[Stored items]
********************

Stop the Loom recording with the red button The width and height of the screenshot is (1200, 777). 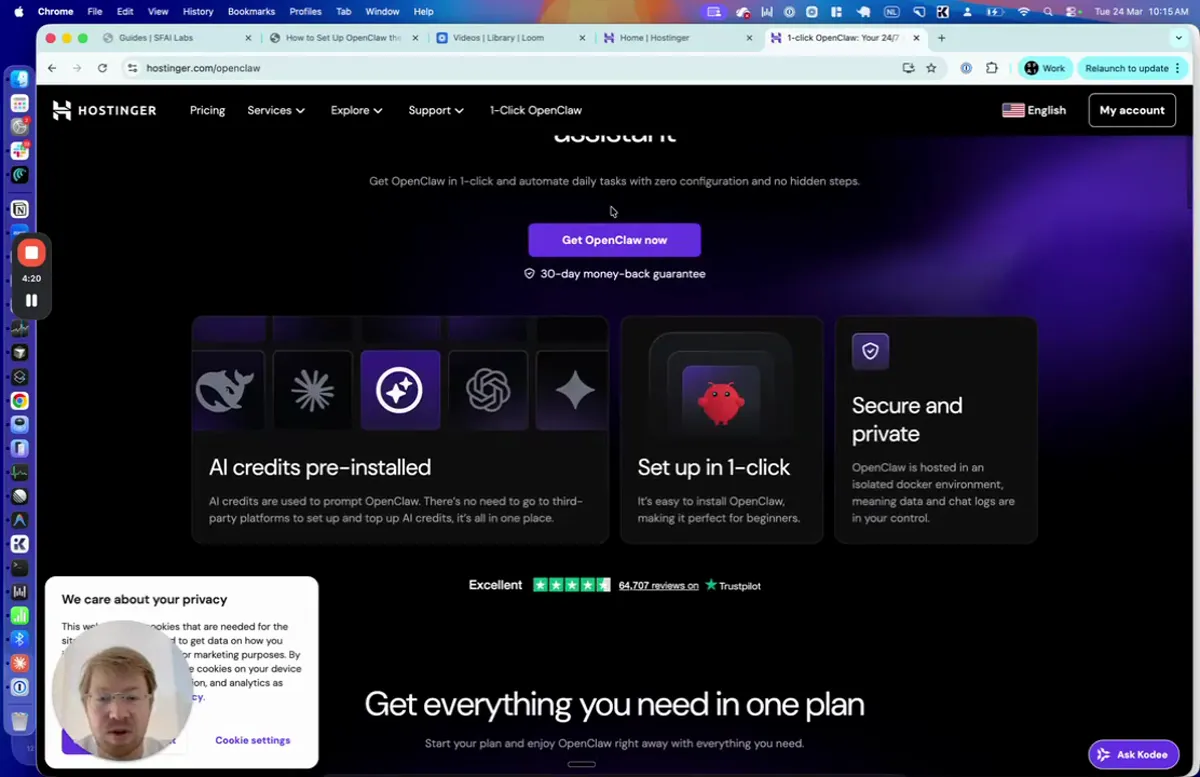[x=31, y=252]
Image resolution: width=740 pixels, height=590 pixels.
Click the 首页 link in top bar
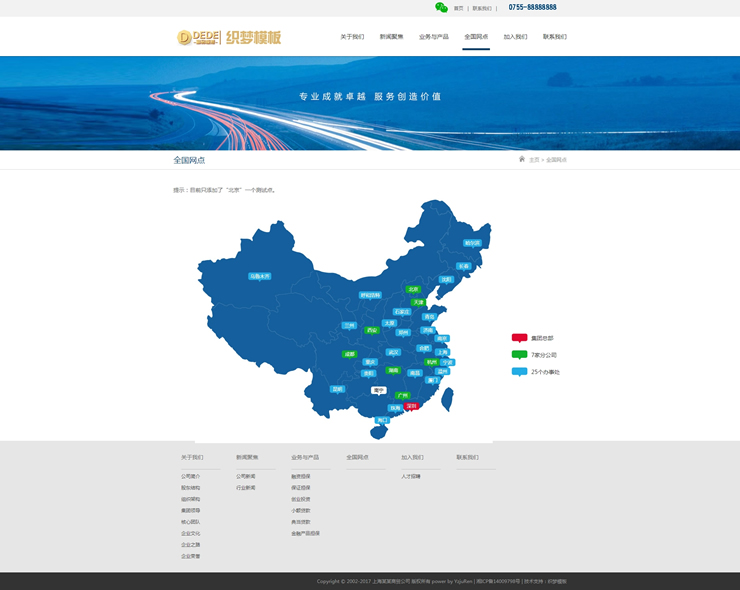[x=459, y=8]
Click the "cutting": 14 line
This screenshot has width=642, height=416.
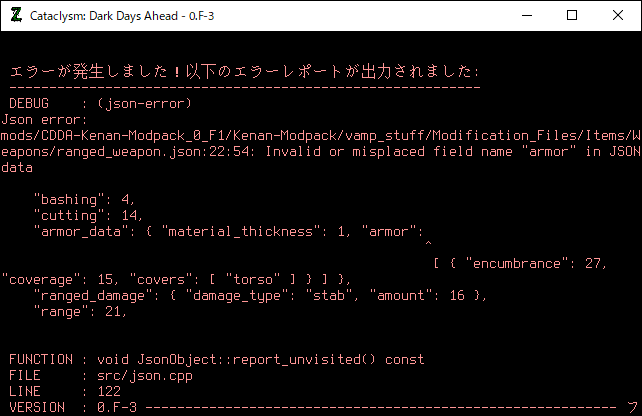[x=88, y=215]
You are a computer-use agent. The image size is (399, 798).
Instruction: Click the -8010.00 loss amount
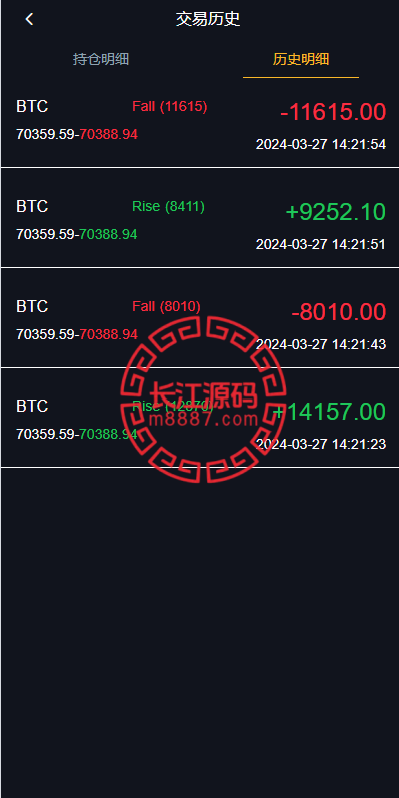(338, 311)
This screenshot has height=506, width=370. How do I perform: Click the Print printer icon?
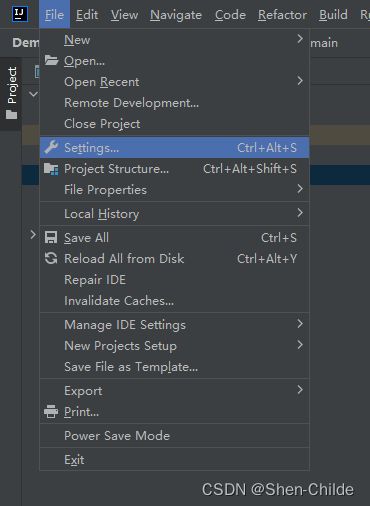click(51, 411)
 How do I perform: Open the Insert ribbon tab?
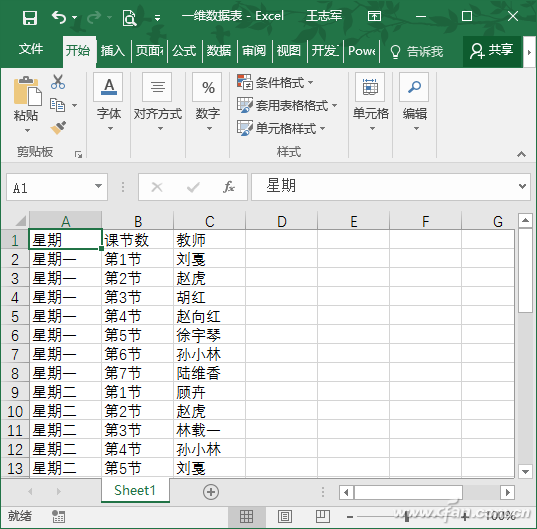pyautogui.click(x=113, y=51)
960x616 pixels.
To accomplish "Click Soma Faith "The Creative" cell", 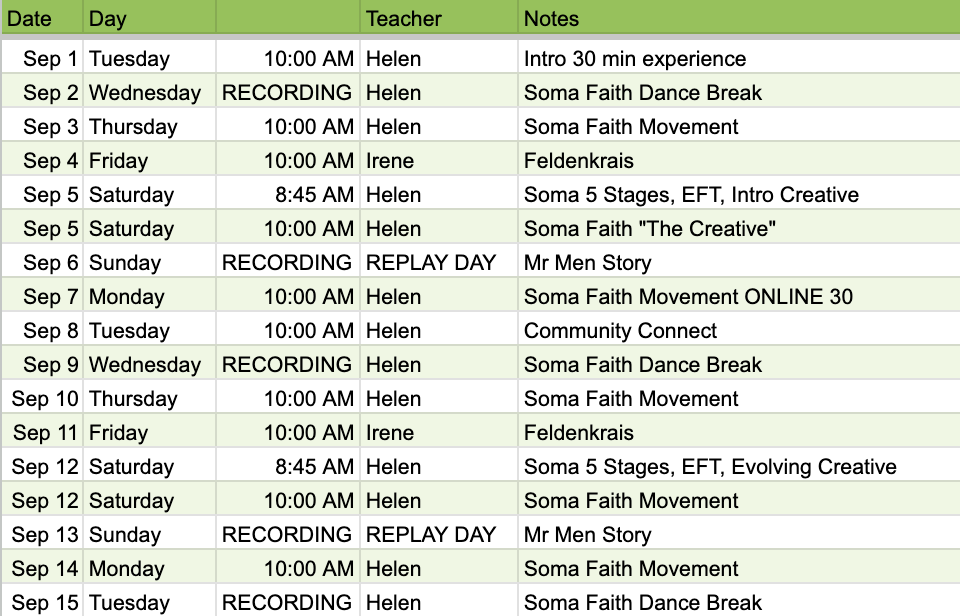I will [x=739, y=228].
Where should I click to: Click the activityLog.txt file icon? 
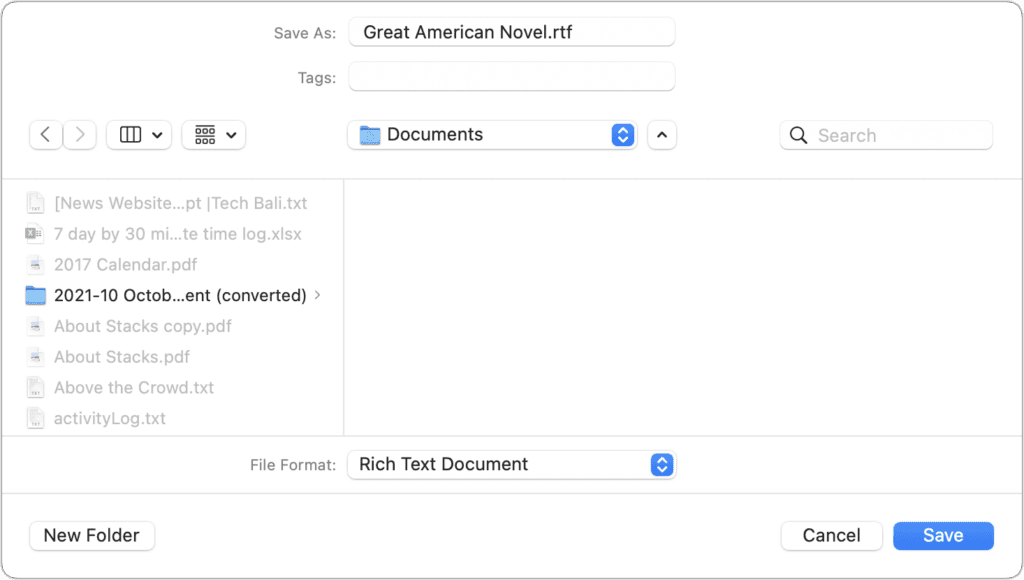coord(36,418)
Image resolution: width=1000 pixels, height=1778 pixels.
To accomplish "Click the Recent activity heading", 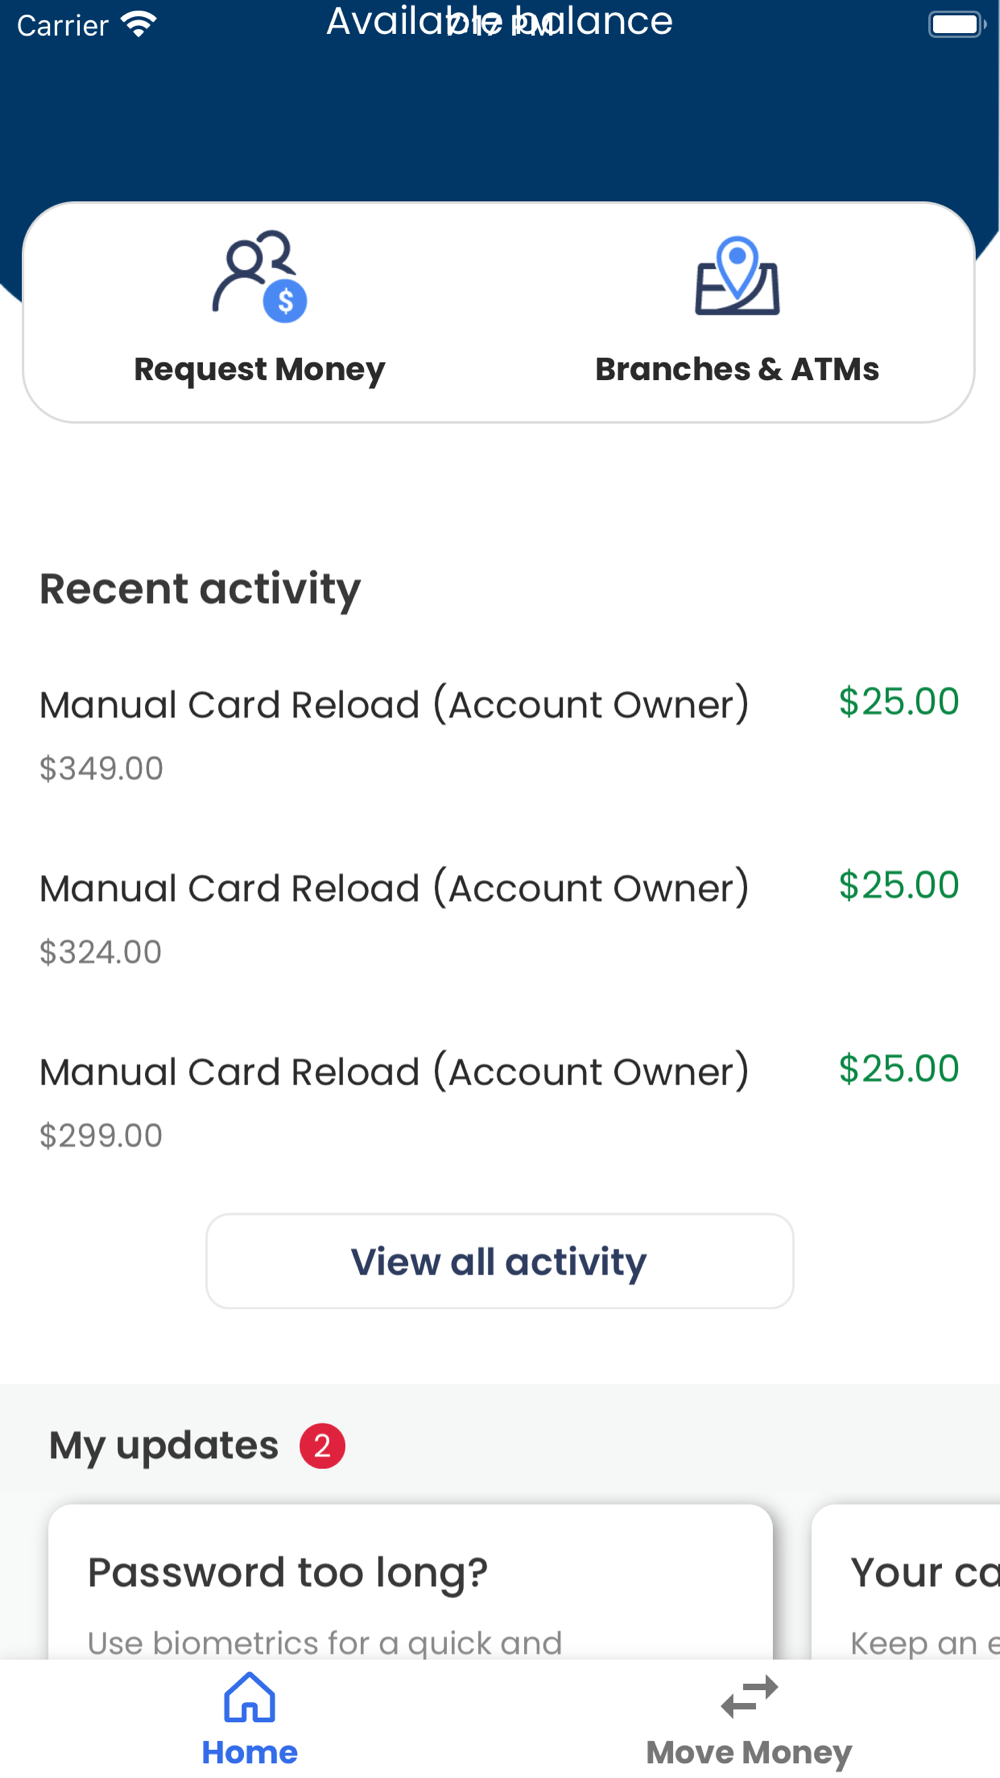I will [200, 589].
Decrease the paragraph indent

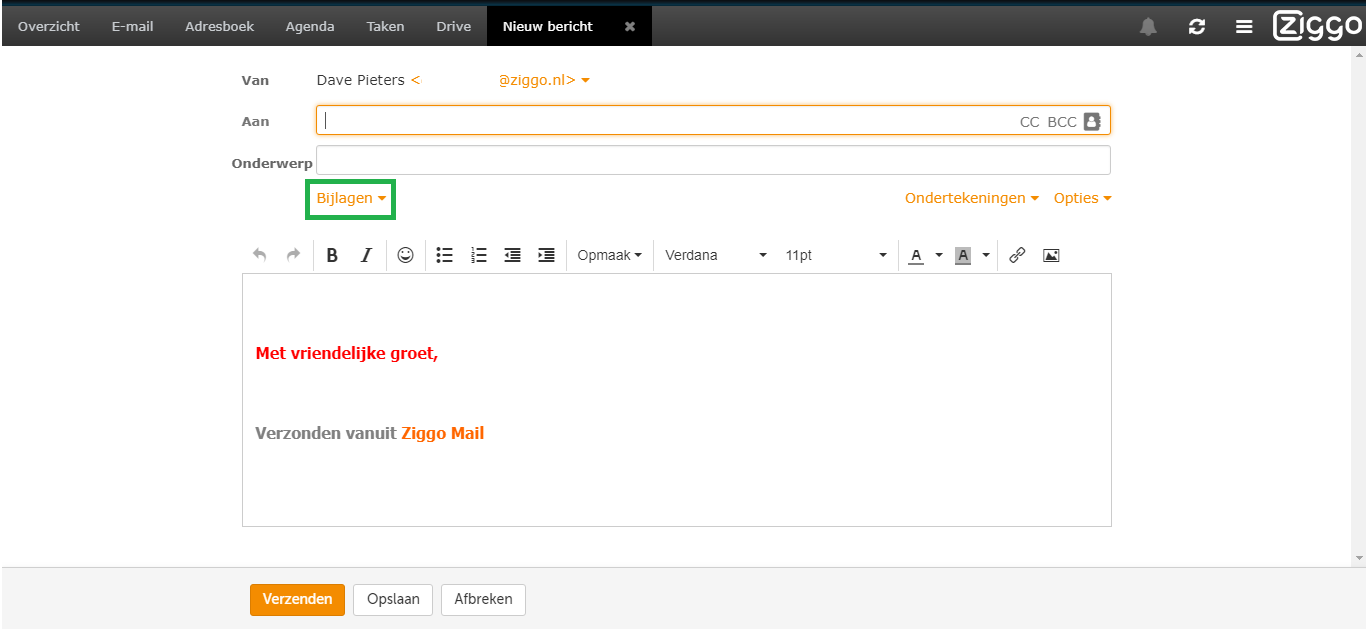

********************

**What is being asked:** Copy out each line of the records where the word "pixels" appears.

**Exercise output:**
Image resolution: width=740 pixels, height=590 pixels.
960x616 pixels.
Image resolution: width=1000 pixels, height=1778 pixels.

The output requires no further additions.